Premier Francji Jean-Marc Ayrault oświadczył w Zgromadzeniu Narodowym, że francuska interwencja w Republice Środkowoafrykańskiej, gdzie zginęło dwóch francuskich żołnierzy, to "kwestia kilku miesięcy". "Wycofanie naszych sił rozpocznie się, gdy sytuacja na to pozwoli, w zależności od rozwoju sytuacji i wzrostu zdolności operacyjnych sił afrykańskich" - stwierdził. Dodał, że jego kraj nie zamierza być „żandarmem Afryki”.
Prezydent Republiki powiedział bardzo wyraźnie: nasza odpowiedź będzie szybka, ona nie miała trwać długo - powiedział szef francuskiego rządu w czasie parlamentarnej debaty poświęconej operacji francuskiej w Republice Środkowoafrykańskiej.

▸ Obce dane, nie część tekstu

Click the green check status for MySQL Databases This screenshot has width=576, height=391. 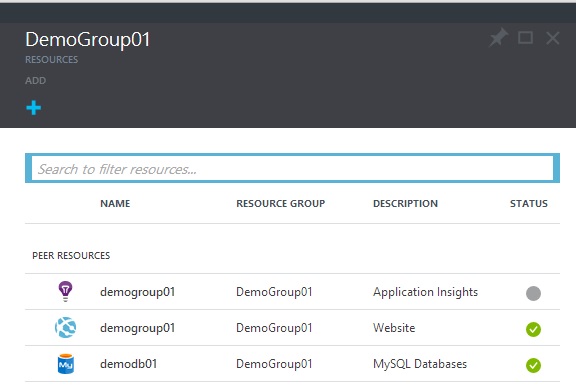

Dodał, że Francja "odpowiada na apel afrykańskich partnerów i stoi w obliczu konieczności zapobieżenia spirali masakr". Bezczynność nie wchodziła w grę - stwierdził.
W sobotę Francja zwiększyła swój kontyngent wojskowy w Republice Środkowoafrykańskiej do 1600 żołnierzy z powodu obaw przed nowymi atakami byłych rebeliantów islamskich na ludność stolicy kraju, Bangi, złożoną głównie z chrześcijan.
W poniedziałek francuscy żołnierze rozpoczęli rozbrajanie stron walczących w stolicy. Od czwartku w Republice zginęło co najmniej 459 osób.